* START Records supplied *

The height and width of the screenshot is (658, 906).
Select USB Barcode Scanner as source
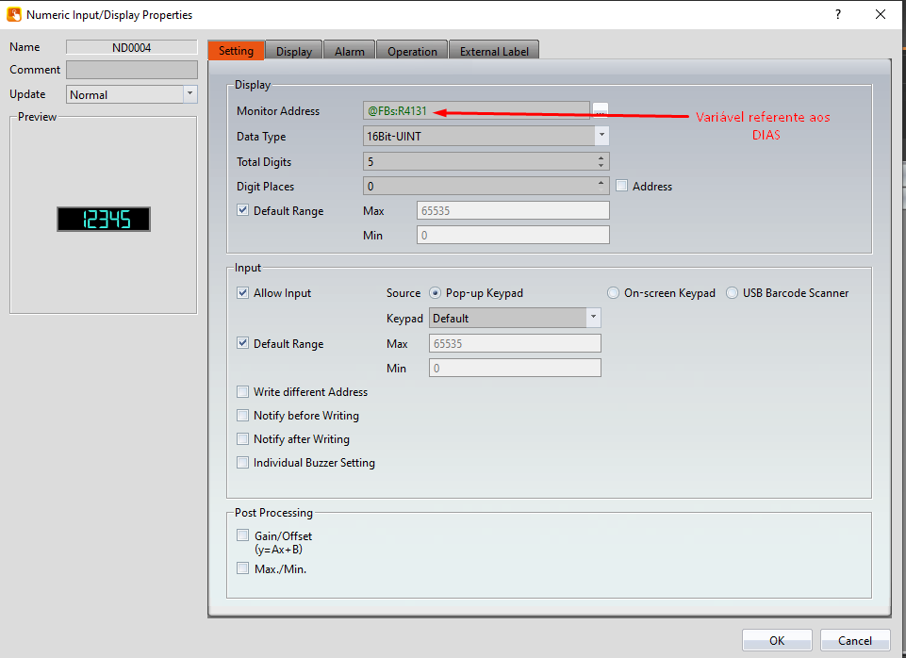[x=733, y=293]

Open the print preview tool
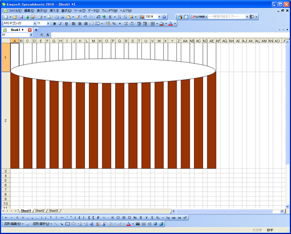pyautogui.click(x=49, y=17)
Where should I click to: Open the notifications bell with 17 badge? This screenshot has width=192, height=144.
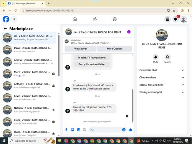click(x=175, y=19)
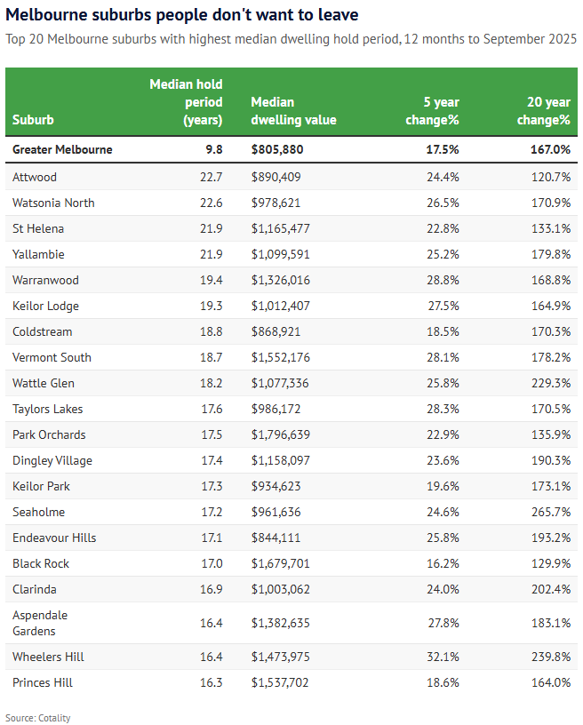Select the Greater Melbourne row label
This screenshot has height=725, width=583.
(x=62, y=149)
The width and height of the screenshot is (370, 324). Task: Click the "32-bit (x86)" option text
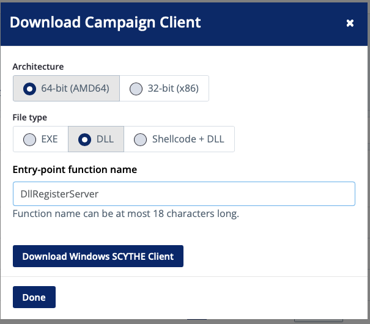(173, 89)
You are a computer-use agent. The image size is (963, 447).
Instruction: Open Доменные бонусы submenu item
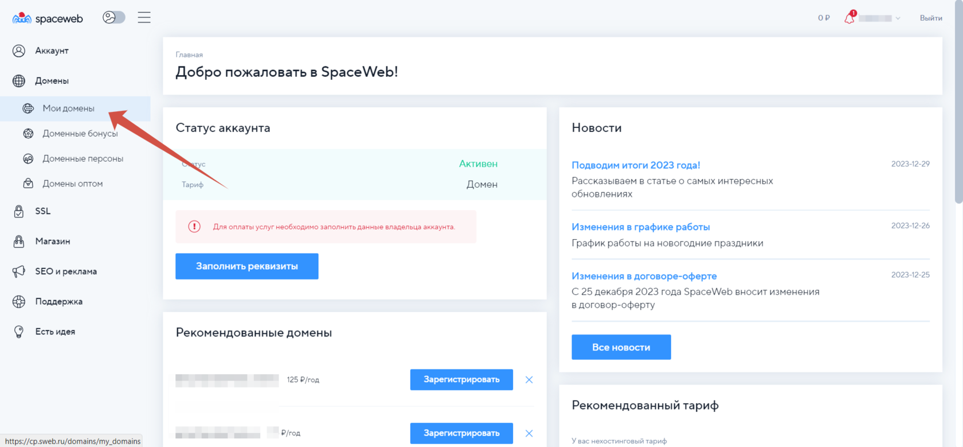80,134
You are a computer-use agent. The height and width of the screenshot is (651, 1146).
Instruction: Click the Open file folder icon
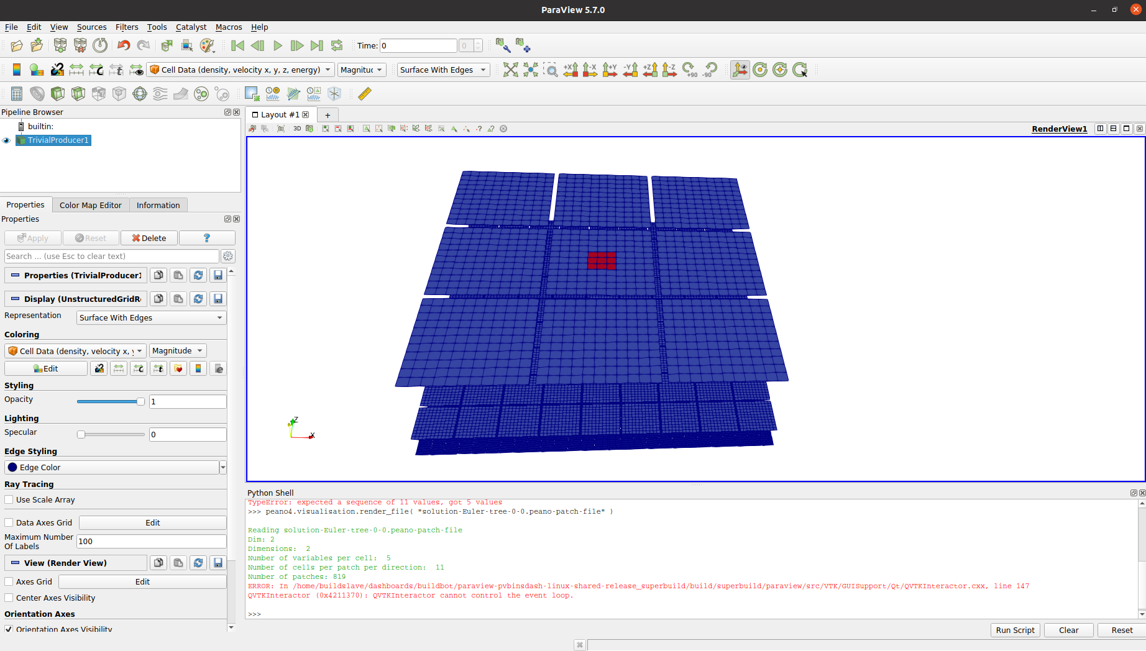17,45
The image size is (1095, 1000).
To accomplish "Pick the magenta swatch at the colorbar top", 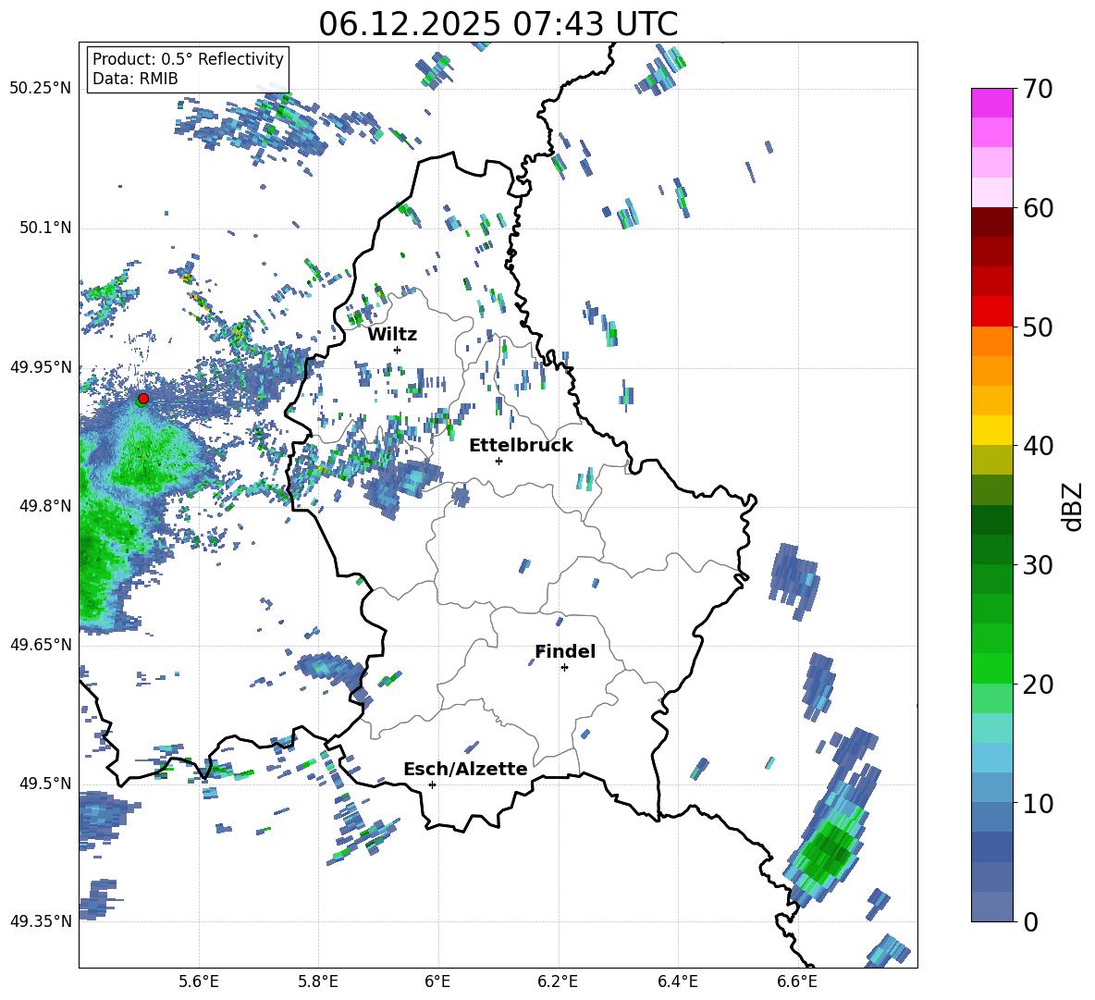I will click(992, 103).
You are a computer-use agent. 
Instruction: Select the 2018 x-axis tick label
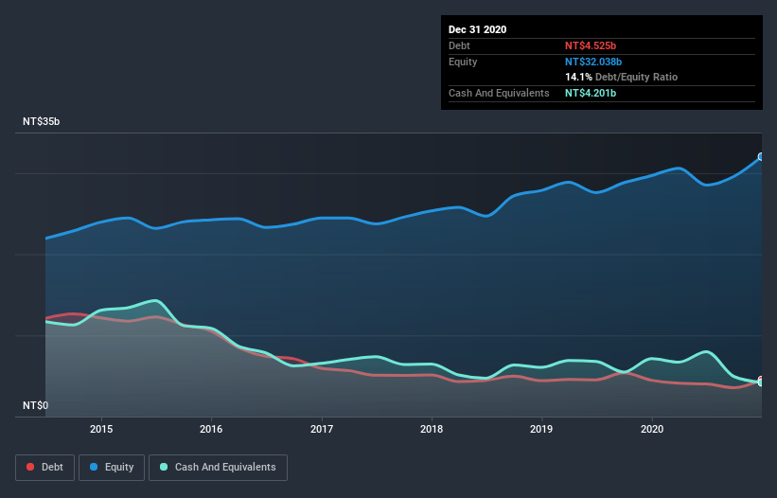tap(432, 429)
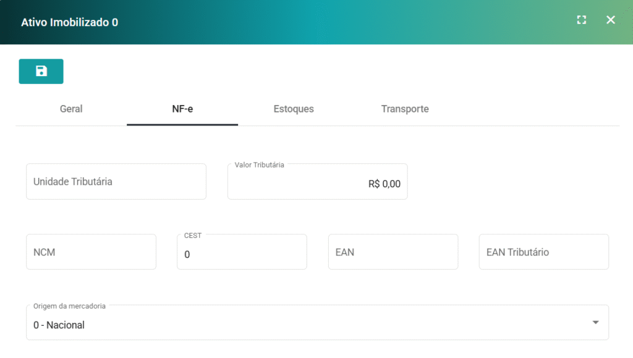The height and width of the screenshot is (358, 633).
Task: Go to the Transporte tab
Action: (x=405, y=109)
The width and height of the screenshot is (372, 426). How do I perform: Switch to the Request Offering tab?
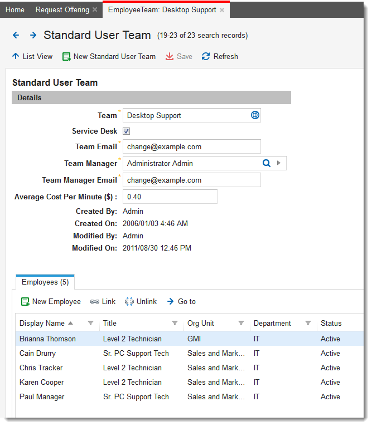pyautogui.click(x=62, y=9)

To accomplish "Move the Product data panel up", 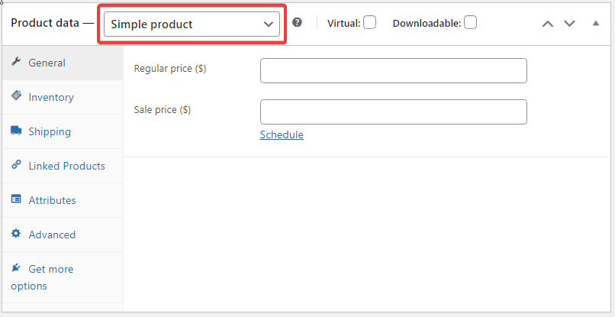I will [x=548, y=24].
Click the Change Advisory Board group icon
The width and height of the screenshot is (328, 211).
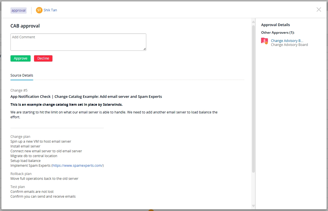pyautogui.click(x=264, y=41)
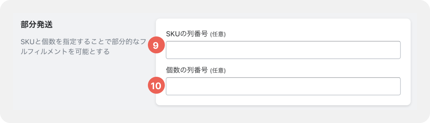The height and width of the screenshot is (123, 430).
Task: Click the gray area outside the card
Action: [x=81, y=91]
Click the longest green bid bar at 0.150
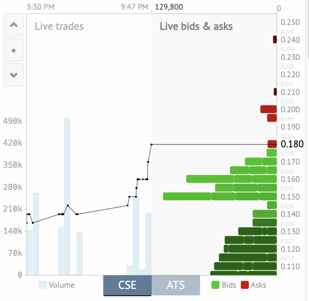Screen dimensions: 309x301 [187, 196]
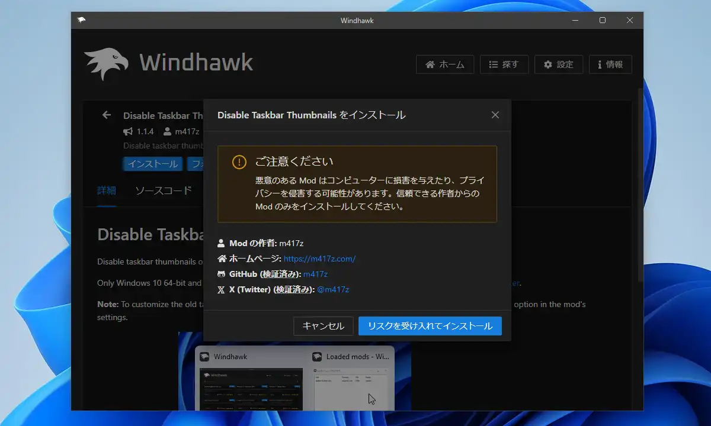Close the install dialog with the X icon
Image resolution: width=711 pixels, height=426 pixels.
pos(495,115)
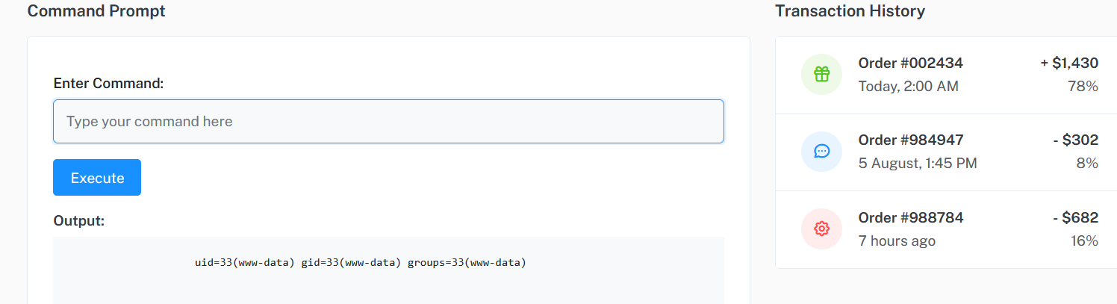Click the 'Today, 2:00 AM' timestamp
The height and width of the screenshot is (304, 1117).
908,87
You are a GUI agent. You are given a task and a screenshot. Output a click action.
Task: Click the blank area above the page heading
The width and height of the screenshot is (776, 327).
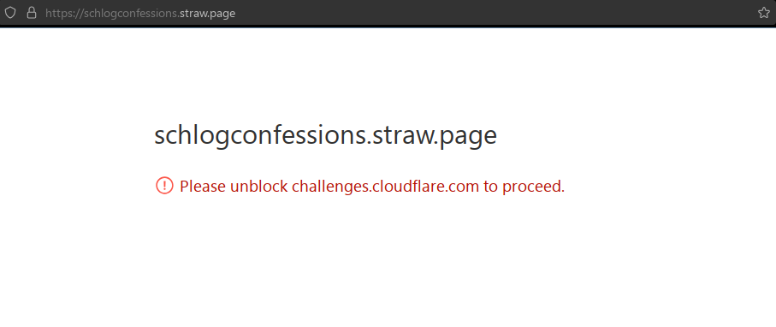(x=388, y=74)
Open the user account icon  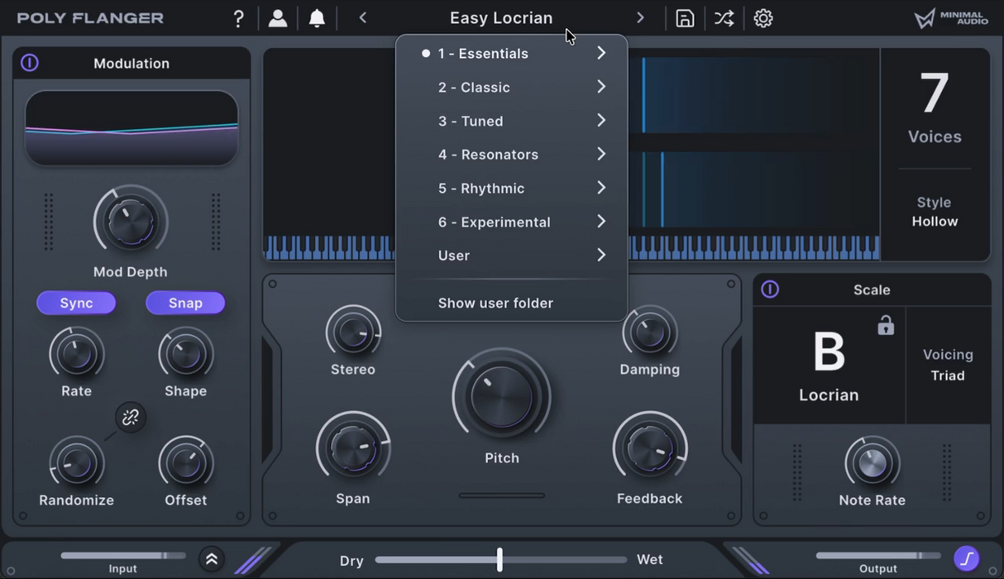tap(278, 17)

* END Records supplied *

* Written request:
Count the lines above that contain the word "computer". How many are there? Reply with the number alone.

* Task answer:
3